Полное погружение, до самоуничтожения, до небытия. Будто тело, да и не только тело – сознание, душа, разум, все существо дезинтегрировалось, распалось, перестало существовать, выродилось в полое пространство, и его заполнило некое вещество, наверное, газ, но более плотный, тяжелый, чем воздух. И в результате не осталось ни материи, ни даже мысли – только перемешанная, сбитая, нервная, неразборчивая энергия. В ней не было ни начала, ни продолжения, какие-то редкие химические элементы метались, создавая цепные, то взрывные, вышибающие наружу, то, наоборот, впитывающие в себя, засасывающие внутрь реакции.
Я что-то шептал, что-то неразборчивое, бессознательное, наверное, про то, как хочу ее, как заждался, как немыслимы были эти двое суток без нее, без ее тела, запаха, влаги, вздохов. Я шептал, вкладывал звуки в ее разгоряченные, мокрые, жаркие губы, и если звукам удавалось складываться в слова, то случайно, ненамеренно, и тогда они становились добавкой, звуковой иллюминацией к сотворенному нами, наполненному лишь нашими смешавшимися телами пространству.
С ее губ тоже срывались не то всхлипы, не то стоны, слабые, бессильные, как зов о помощи, они оплетали тонкой, невесомой паутиной, пока она не стала крепкой и прочной, и я раскачивался на ней, и тонул, и проваливался, и не мог провалиться. Потом звуки отделились от дыхания, как две параллельные волны, – дыхание уплотнилось, стало душным, к нему прибавился хрипящий оттенок, тогда как стоны, еще более жалкие, лишенные жизни, воли, наслаивались плоскими, мутными, едва пропускающими свет пластами.
В какой-то момент в них на выдохе стали вплетаться членораздельные слоги, как часть дыхания, сначала послышалось «то», «то», «то», и только затем к ним добавилось почти случайное «же», и если бы я мог, я сложил бы их раздробленные части в единое «тоже». Что оно означало? Возможно, она соглашалась. Но с чем? С кем? С тем, что я говорил? Но что я говорил?

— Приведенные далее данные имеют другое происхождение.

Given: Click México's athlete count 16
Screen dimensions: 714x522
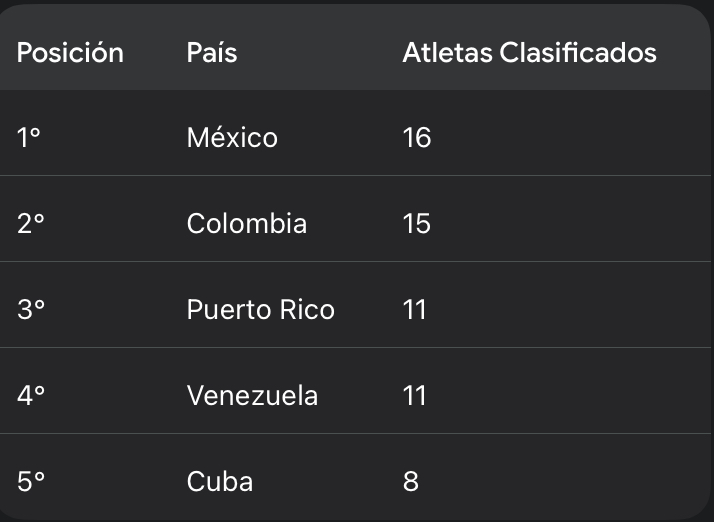Looking at the screenshot, I should tap(416, 137).
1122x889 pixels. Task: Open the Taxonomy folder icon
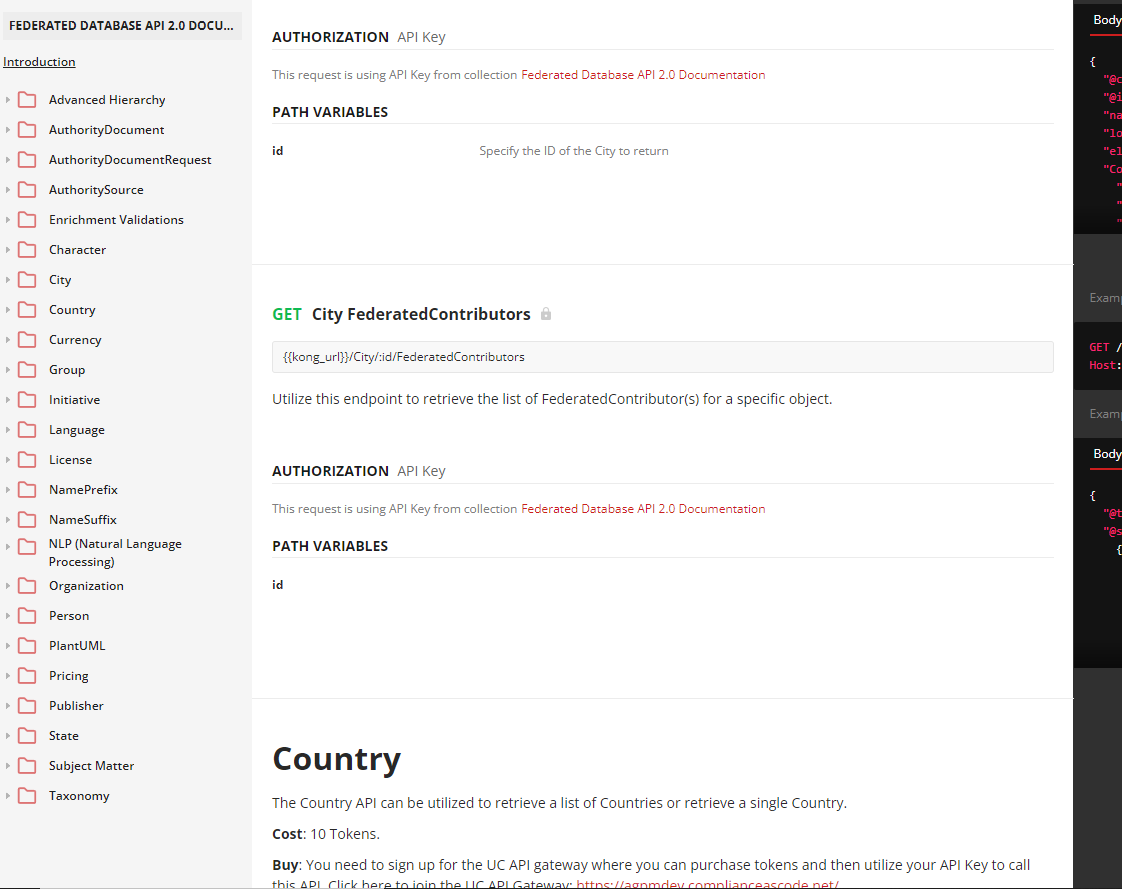[29, 795]
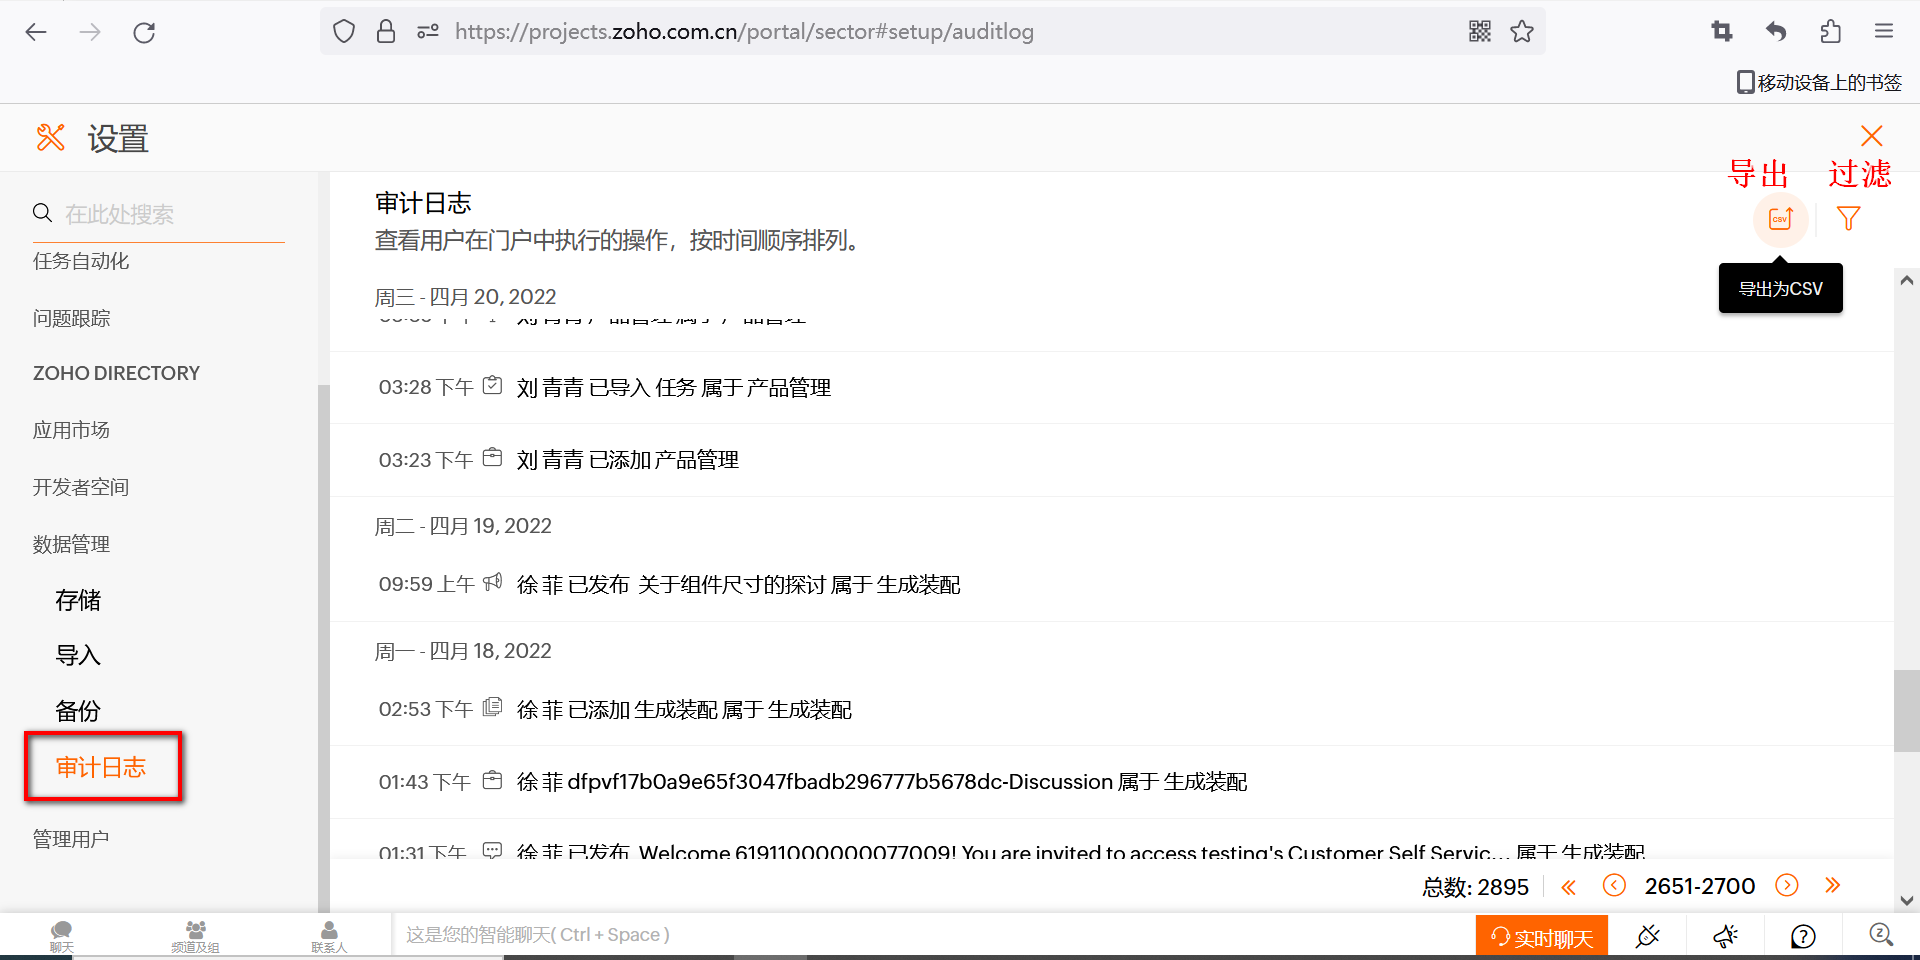Expand the 数据管理 section

coord(71,544)
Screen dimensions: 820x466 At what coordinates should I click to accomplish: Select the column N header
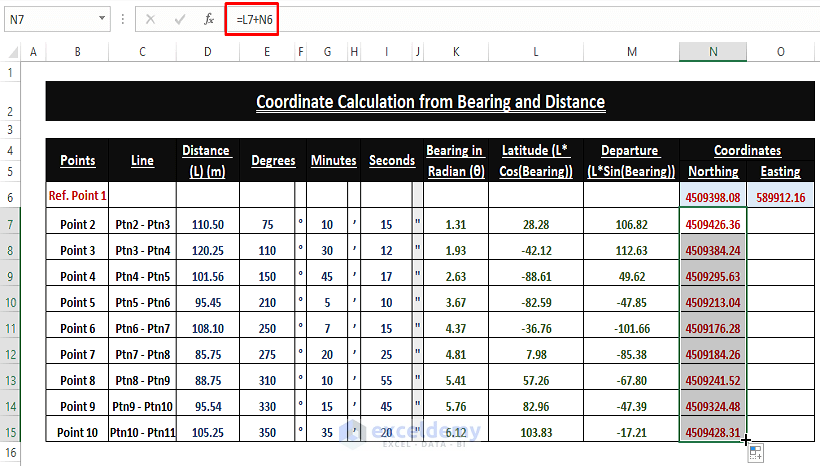712,52
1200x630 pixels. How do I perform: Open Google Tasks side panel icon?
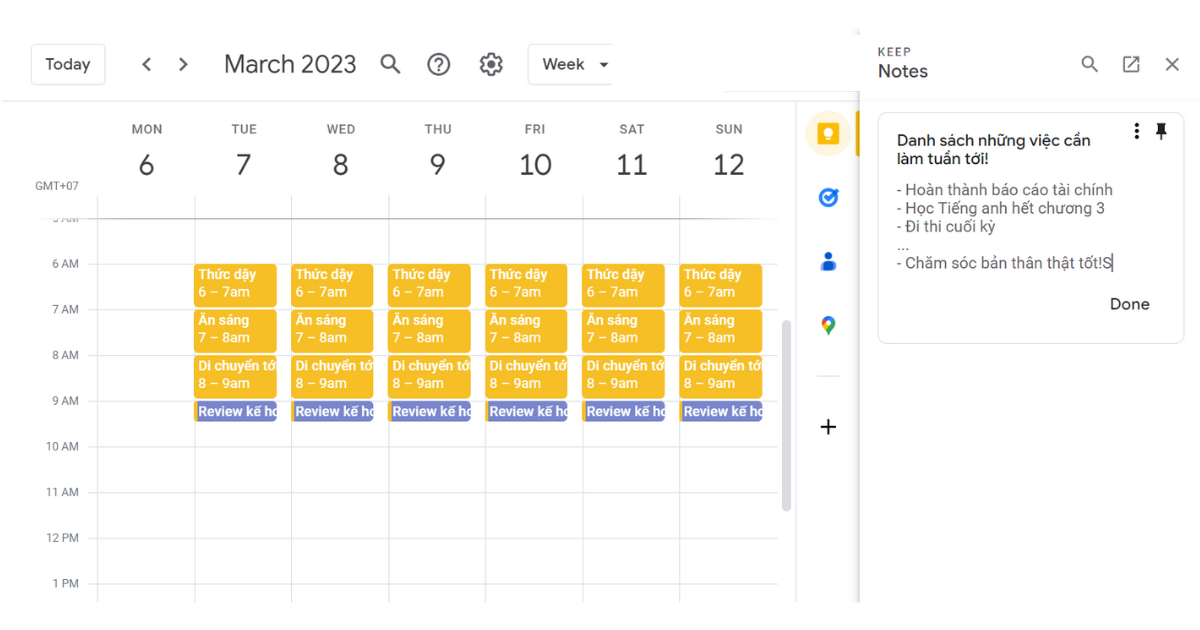(x=828, y=198)
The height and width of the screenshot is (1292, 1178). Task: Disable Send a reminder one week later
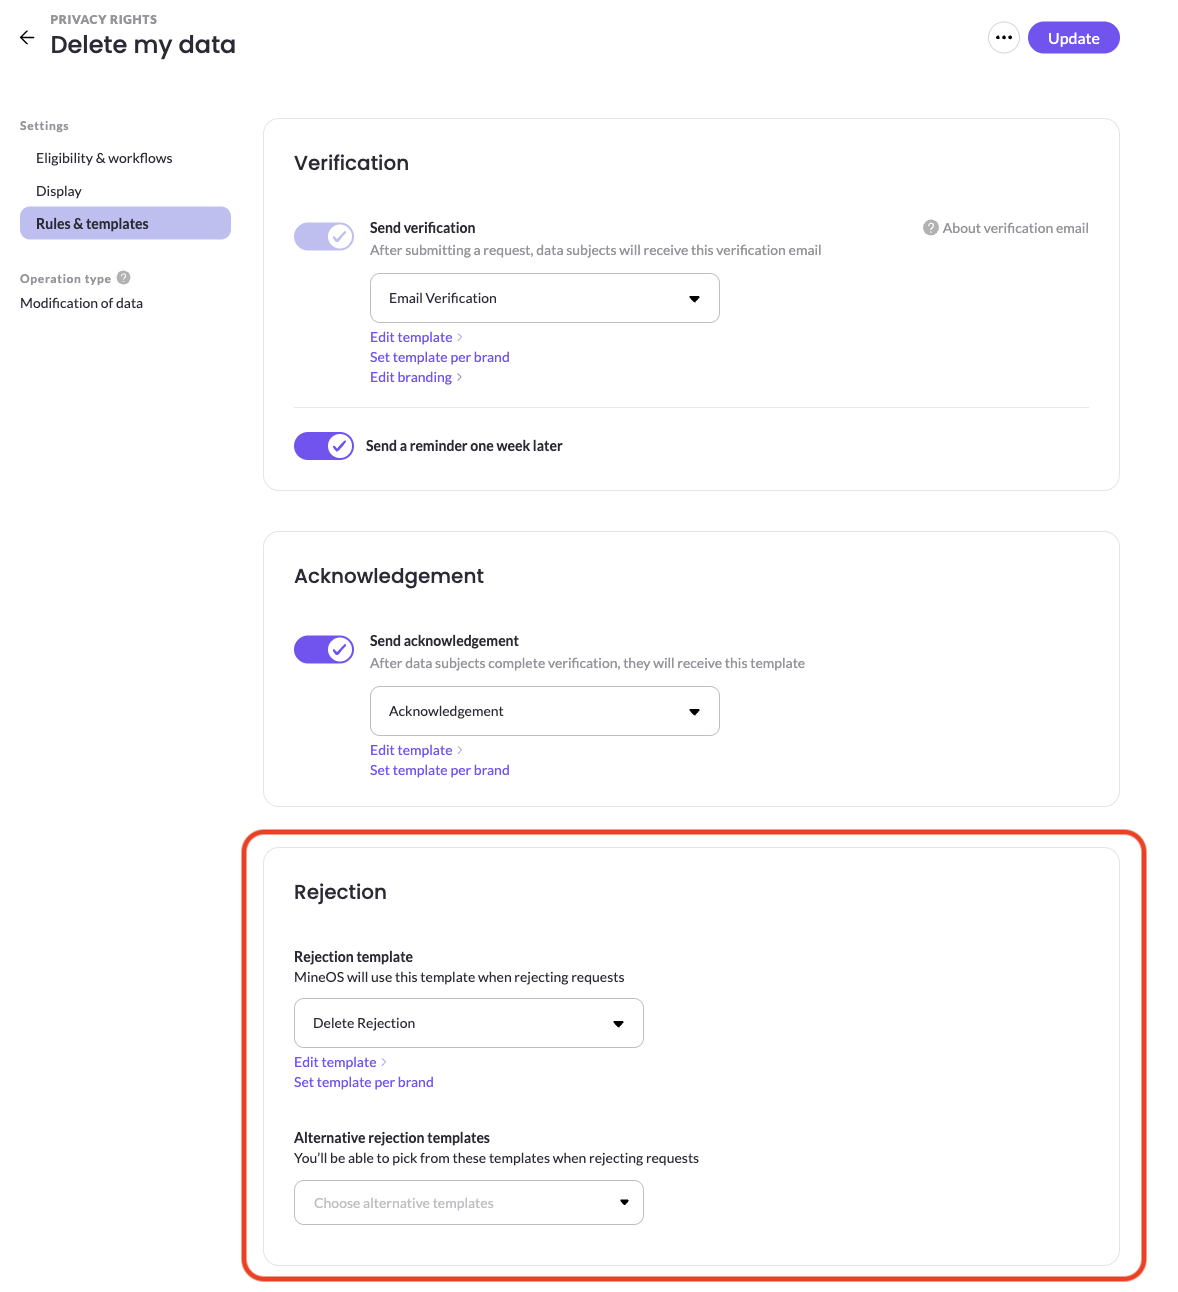coord(324,446)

Так оно раскачивалось и погружалось, то накрывая, залепляя сознание, глаза, голос, то отпуская на мгновение, пока плотная паутина не прорвалась одним отчетливым, пронзительным, бьющим высокими нотами криком. Он разрезал, разламывал на куски опутавшую все вокруг пелену, до тех пор пока через расходящиеся трещины не проник свет, и тогда к пронзительному, молящему крику прибавился другой, хриплый, злой, разящий.
Что-то забилось в рот, мягкое, податливое, с запахом и вкусом живой плоти, и тут же до предела взвинченная сила подняла, бросила вверх и, сразу иссякнув, обрушила раздавлено вниз, на уже осязаемую плоскость намокшей, холодящей простыни. Волна, несущая звуки, тоже оборвалась, оставив лишь два жалких, одиноких дыхания – сбившиеся, рваные, раздробленные, они только пытались уцелеть, найти опору, каждое по-своему, но пока не могли.
– Ты сумасшедший, – наконец выговорила она.
– Правда? – удивился я.
– Ага. – Ее голова лежала у меня на руке, и по тому, что рука вдавилась в постель, я понял, что она кивнула. – Ты вообще сумасшедший. Мне говорили, поэты все сумасшедшие.
– Это плохо или хорошо? – не понял я.
Она не ответила, только пожаловалась:
– Ты мне ухо чуть не откусил.
– А, значит, это было ухо, – наконец догадался я.
Я оторвался взглядом от потолка, повернул голову, посмотрел на Таню, коса все так же покоилась на груди, покорно повторяя ее изгибы, – надо же, даже сейчас, когда все только что закончилось, я по-прежнему ее хотел. Ничего подобного со мной никогда не происходило, я вообще не знал, что так бывает.
– Не понимаю, что со мной происходит. – Я и не пытался скрыть удивление, наоборот, я должен был разделить его с ней. – Ты на меня патологически действуешь, клиника какая-то, одна сплошная ненормальность. Я постоянно тебя хочу. Одного взгляда достаточно, одного слова. Когда ты рядом, мне ничего не надо от жизни, вообще ничего. Только тебя. – Теперь я качнул головой. – Никогда раньше такого не было.